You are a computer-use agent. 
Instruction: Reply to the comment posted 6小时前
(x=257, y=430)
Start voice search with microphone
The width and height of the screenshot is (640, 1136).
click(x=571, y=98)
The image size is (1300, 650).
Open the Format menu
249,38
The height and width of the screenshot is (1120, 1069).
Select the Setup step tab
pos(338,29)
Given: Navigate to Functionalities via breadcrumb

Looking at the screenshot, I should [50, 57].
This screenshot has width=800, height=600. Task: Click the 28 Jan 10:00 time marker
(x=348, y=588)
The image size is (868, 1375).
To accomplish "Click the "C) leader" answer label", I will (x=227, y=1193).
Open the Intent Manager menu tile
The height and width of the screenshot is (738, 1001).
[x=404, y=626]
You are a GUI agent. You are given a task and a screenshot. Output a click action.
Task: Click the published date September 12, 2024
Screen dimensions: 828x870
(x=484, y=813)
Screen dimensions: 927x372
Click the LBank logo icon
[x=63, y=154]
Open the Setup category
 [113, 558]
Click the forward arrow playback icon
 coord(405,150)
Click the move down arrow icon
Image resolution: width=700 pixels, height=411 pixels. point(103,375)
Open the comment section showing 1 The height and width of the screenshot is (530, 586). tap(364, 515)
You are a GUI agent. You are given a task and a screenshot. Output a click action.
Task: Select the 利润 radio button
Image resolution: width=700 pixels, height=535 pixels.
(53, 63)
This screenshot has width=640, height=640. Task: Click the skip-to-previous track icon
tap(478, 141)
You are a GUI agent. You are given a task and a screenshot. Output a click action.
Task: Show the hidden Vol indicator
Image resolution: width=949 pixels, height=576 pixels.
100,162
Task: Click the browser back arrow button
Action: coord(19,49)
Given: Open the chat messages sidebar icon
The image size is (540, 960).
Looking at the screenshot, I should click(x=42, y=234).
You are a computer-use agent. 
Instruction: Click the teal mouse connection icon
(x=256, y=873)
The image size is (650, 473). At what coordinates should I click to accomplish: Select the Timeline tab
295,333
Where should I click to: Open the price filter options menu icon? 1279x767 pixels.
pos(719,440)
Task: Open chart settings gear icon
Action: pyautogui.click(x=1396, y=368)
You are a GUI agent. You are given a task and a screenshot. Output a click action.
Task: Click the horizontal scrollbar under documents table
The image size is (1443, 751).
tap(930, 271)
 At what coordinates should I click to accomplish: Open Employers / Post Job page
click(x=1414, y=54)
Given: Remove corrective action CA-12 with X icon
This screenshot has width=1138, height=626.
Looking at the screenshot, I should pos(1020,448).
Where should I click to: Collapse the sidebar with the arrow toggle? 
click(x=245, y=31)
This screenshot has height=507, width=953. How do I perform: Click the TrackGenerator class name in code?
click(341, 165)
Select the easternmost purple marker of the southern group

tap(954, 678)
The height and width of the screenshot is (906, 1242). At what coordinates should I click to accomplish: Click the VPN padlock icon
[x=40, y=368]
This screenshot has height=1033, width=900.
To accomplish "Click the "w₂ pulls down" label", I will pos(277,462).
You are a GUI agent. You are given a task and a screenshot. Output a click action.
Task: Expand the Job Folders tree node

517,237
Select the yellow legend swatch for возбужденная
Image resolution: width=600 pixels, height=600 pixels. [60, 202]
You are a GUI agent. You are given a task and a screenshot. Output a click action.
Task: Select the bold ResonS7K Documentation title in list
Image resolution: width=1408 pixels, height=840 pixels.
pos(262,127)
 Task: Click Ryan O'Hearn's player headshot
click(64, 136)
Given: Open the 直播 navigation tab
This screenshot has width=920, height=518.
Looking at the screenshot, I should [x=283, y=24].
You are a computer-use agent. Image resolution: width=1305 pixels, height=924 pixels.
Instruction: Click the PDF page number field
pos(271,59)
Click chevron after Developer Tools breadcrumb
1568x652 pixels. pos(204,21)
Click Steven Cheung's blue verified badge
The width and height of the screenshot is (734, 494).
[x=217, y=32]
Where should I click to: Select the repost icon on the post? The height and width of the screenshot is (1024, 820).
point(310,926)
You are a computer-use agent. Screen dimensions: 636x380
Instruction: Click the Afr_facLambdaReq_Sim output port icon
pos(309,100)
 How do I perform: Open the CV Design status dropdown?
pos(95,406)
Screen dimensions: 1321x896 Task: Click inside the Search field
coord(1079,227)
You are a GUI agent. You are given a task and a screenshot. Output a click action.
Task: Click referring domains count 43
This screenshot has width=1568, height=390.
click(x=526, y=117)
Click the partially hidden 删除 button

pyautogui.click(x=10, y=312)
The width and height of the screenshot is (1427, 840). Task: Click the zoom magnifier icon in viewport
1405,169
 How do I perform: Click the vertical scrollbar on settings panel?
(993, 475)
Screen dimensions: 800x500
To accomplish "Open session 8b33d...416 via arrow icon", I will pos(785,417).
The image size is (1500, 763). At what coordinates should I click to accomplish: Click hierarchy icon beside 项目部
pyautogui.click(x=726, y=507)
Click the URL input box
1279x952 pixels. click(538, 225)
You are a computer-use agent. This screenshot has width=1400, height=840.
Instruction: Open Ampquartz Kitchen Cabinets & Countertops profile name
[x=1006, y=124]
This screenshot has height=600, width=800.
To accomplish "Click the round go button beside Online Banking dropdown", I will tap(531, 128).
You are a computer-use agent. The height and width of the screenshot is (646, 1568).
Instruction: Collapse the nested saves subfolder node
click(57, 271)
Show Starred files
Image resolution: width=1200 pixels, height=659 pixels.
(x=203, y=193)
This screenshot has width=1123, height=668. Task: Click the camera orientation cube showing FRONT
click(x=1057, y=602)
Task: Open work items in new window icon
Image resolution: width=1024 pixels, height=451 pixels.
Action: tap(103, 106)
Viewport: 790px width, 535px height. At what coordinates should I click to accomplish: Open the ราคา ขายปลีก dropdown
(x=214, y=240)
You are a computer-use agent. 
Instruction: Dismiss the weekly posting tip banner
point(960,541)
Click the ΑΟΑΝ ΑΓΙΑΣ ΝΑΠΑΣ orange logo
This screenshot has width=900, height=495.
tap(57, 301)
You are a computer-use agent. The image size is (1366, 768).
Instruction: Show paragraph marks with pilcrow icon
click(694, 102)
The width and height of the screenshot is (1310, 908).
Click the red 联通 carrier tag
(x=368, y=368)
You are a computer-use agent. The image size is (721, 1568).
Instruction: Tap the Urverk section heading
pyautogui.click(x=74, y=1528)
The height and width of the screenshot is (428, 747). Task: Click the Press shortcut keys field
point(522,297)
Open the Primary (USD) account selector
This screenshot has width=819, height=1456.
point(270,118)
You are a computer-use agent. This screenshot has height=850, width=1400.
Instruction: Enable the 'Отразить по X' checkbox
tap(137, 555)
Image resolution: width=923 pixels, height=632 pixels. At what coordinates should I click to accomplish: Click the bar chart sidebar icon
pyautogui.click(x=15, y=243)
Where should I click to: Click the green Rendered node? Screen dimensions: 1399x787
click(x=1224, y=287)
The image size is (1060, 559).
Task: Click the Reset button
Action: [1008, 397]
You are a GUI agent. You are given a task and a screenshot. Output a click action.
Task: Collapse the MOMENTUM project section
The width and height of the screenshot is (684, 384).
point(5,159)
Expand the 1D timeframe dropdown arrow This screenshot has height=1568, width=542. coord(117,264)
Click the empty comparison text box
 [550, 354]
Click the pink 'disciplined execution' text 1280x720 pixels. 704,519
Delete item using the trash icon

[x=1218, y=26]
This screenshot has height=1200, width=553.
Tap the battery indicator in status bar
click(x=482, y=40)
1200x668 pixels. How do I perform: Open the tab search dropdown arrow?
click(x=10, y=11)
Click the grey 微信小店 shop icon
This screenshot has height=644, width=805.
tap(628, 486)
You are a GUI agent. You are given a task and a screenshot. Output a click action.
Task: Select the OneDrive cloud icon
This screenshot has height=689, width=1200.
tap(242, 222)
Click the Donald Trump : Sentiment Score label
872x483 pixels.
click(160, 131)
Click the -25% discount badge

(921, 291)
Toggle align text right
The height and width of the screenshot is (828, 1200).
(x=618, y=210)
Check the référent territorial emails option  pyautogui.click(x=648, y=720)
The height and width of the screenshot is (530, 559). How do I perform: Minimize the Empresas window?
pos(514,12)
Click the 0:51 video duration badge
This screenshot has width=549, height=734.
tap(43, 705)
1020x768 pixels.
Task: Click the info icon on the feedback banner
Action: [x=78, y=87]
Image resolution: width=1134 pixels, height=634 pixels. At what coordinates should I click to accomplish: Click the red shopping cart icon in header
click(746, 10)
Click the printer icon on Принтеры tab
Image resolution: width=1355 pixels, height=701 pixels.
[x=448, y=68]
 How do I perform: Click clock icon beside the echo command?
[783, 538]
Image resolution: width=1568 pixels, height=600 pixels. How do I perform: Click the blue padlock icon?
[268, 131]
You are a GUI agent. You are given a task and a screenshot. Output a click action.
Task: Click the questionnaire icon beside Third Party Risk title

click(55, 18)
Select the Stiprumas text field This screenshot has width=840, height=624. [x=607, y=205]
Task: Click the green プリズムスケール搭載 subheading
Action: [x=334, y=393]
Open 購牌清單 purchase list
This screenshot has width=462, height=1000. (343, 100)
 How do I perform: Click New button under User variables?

**Problem requirements**
Search the records for the string "under", and copy every line that holds it.

**Written answer**
Task: Click the horizontal scrollbar under documents table
 How do I perform: Click New button under User variables?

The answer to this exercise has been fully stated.